____ PROVIDED INFORMATION

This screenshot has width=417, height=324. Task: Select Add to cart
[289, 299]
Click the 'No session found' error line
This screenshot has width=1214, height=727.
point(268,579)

________

| SHORT TASK |
Copy out the data above word for word.

| SOLUTION |
This screenshot has width=417, height=324. Task: Select Add to cart
[289, 299]
Click the 'No session found' error line
This screenshot has width=1214, height=727.
point(268,579)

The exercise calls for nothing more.